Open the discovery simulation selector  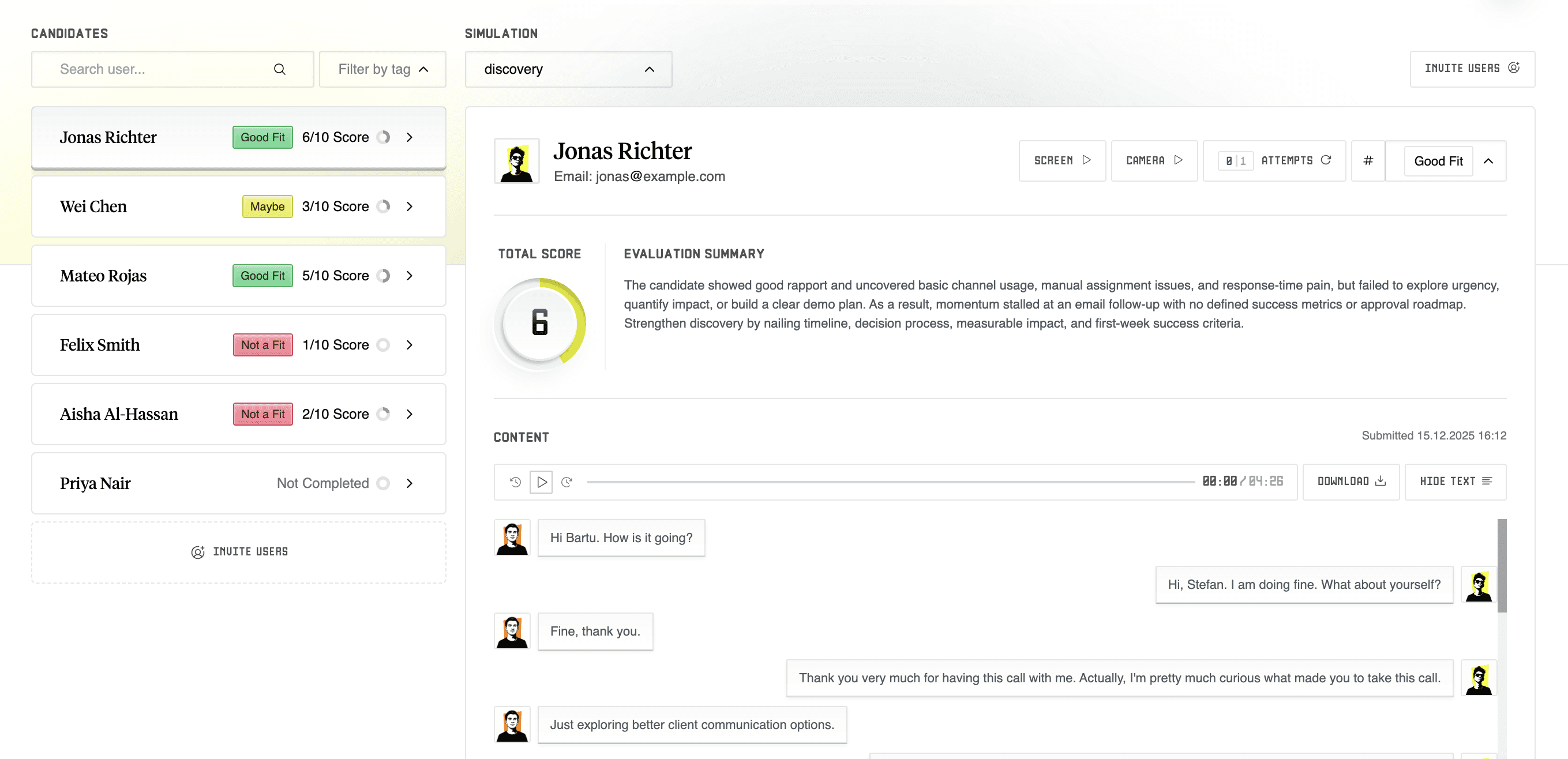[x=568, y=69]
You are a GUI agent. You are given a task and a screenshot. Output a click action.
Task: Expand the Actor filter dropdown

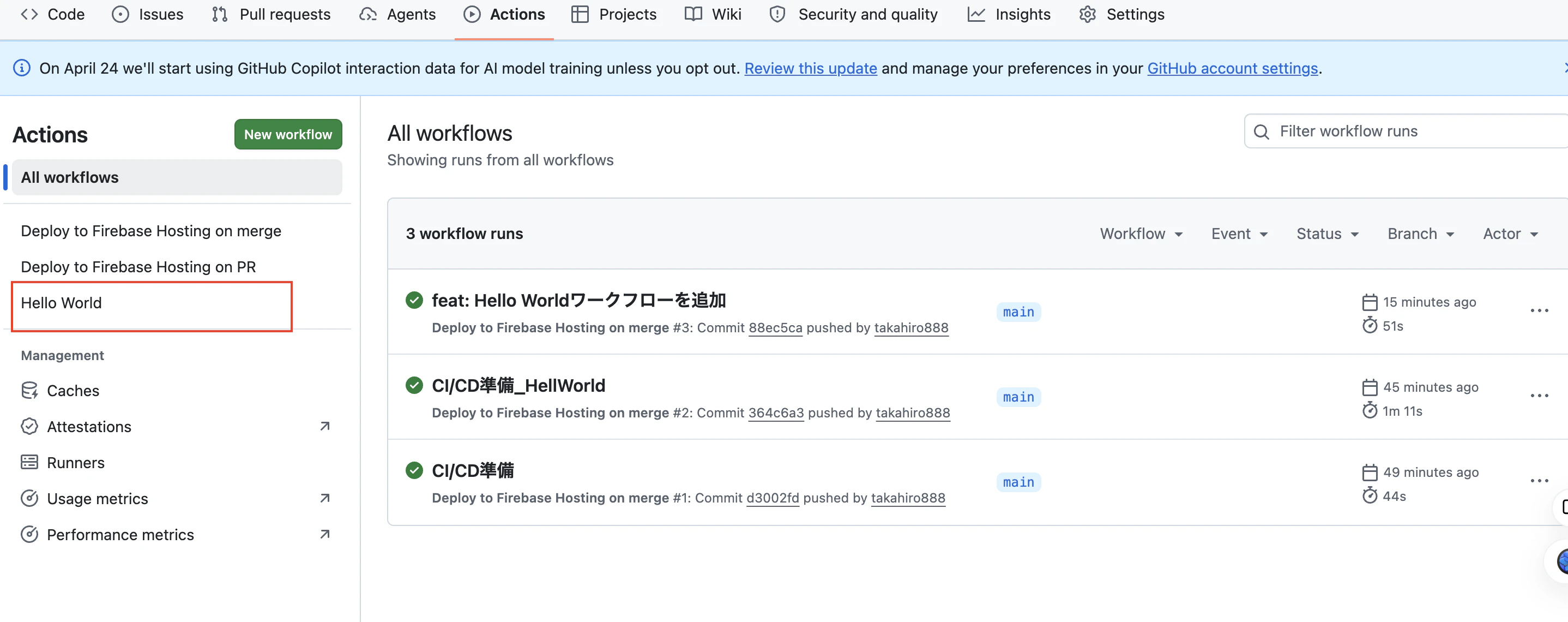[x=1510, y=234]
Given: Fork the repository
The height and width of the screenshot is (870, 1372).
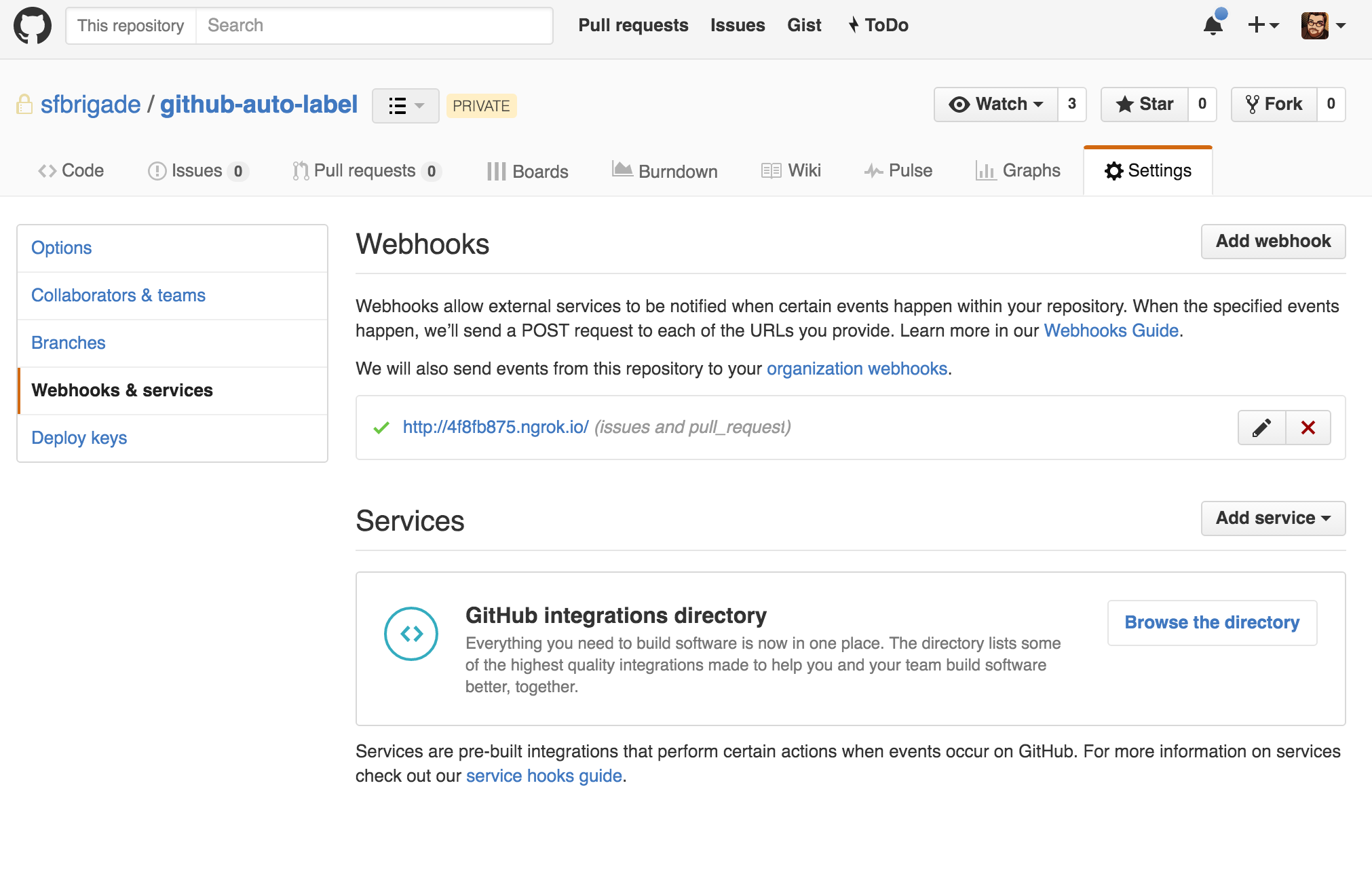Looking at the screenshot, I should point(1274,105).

+ + + +

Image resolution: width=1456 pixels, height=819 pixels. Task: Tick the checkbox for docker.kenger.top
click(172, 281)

+ + + +

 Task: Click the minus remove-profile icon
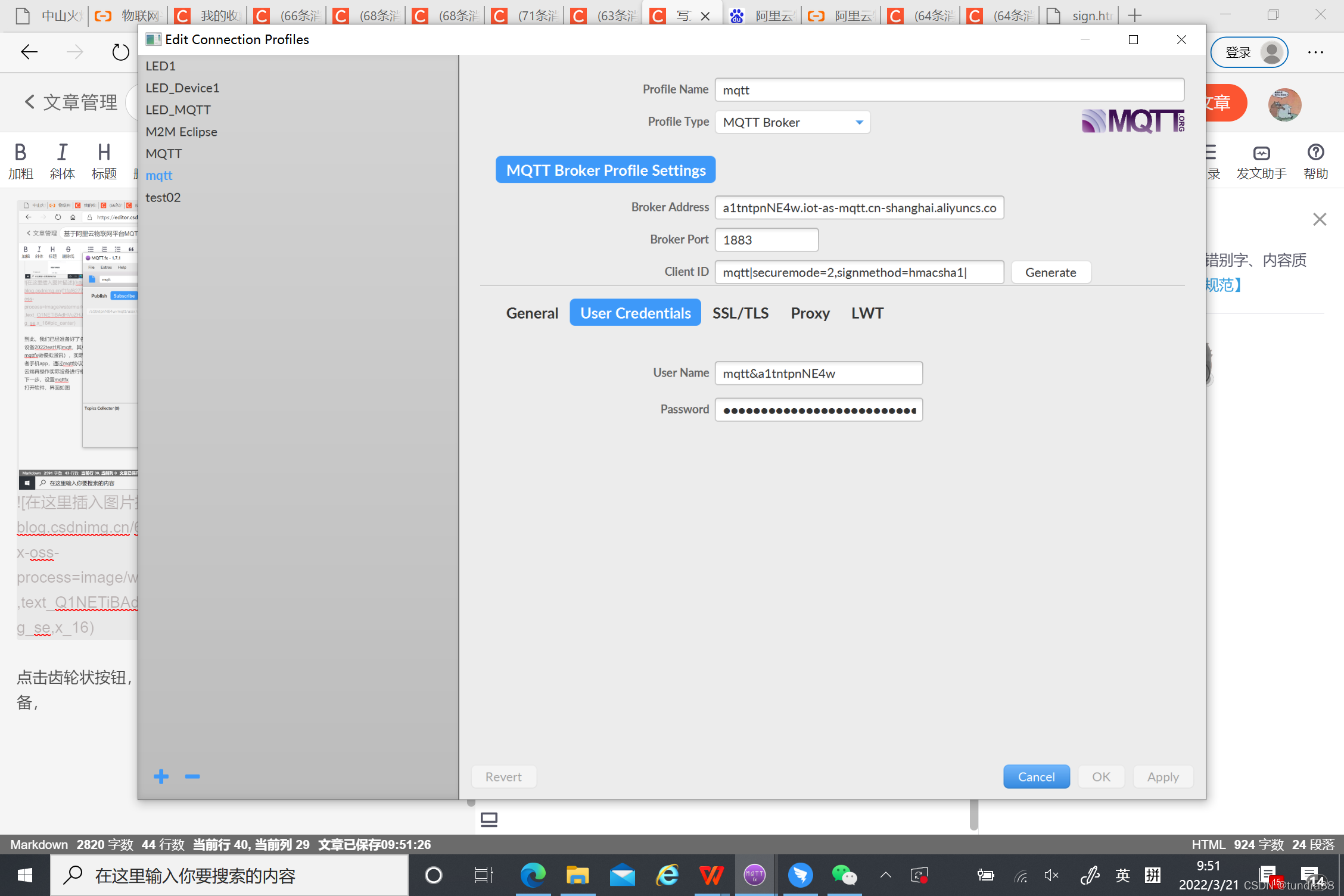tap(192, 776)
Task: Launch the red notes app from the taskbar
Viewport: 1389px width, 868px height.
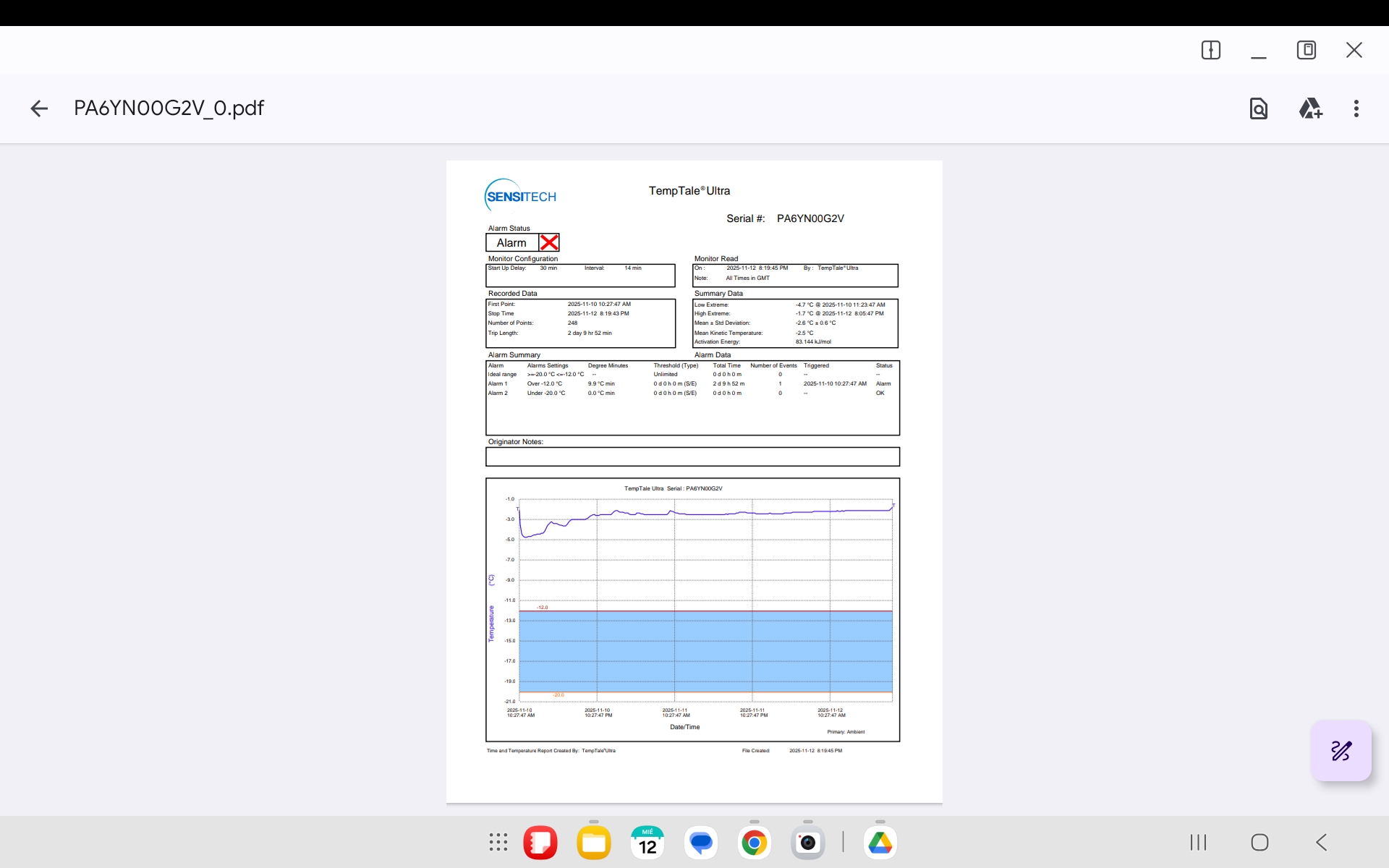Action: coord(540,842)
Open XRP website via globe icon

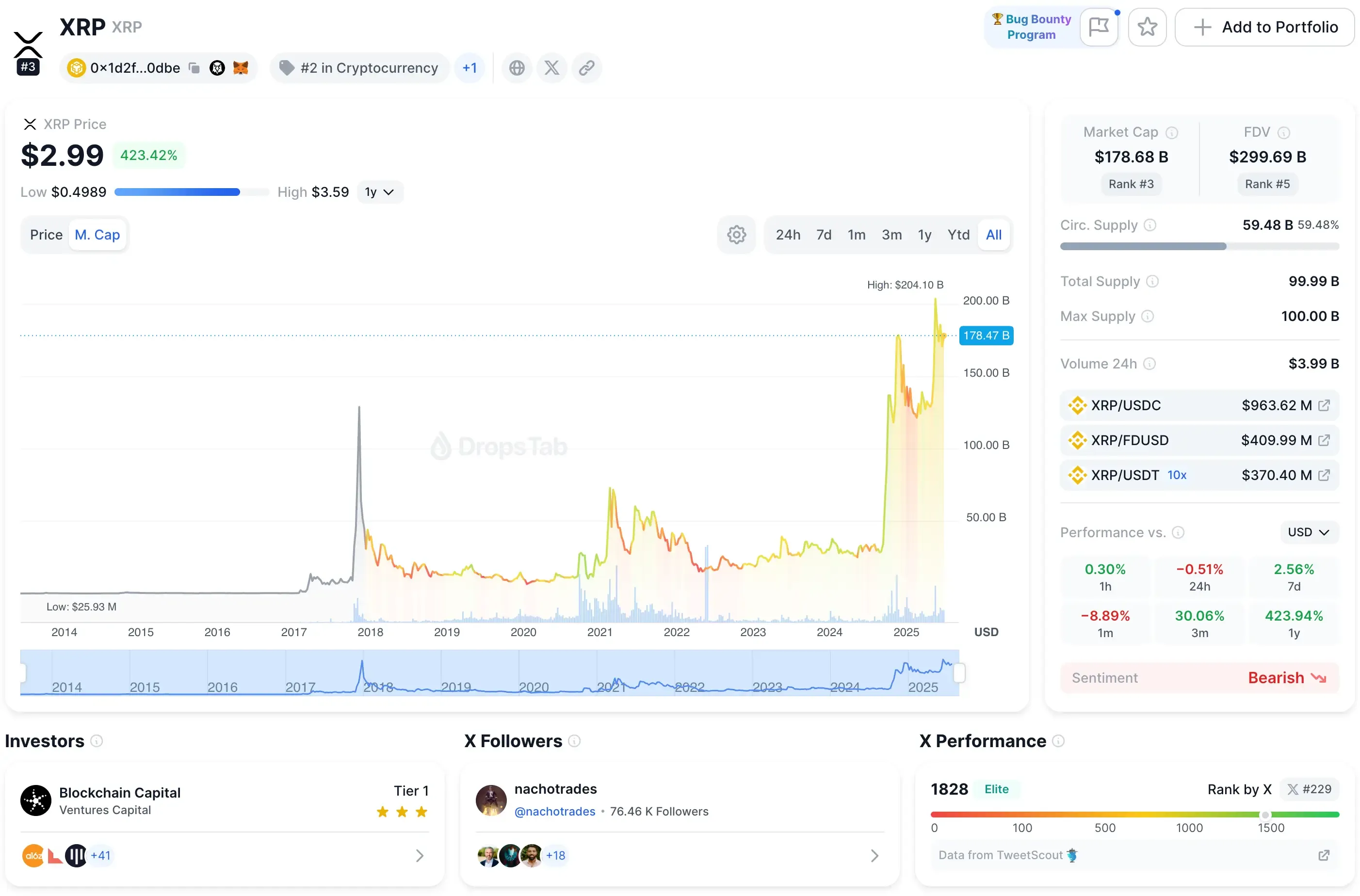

+ + + +

● **Work item**:
From the material above, give again exactly the lines from the one that contains "Task: Click the minus remove-profile icon" through the one that contains "Open XRP website via globe icon", and leave out the pictures.

● **Your response**:
 Task: Click the minus remove-profile icon
tap(192, 776)
Task: Launch the red notes app from the taskbar
Viewport: 1389px width, 868px height.
Action: coord(540,842)
Open XRP website via globe icon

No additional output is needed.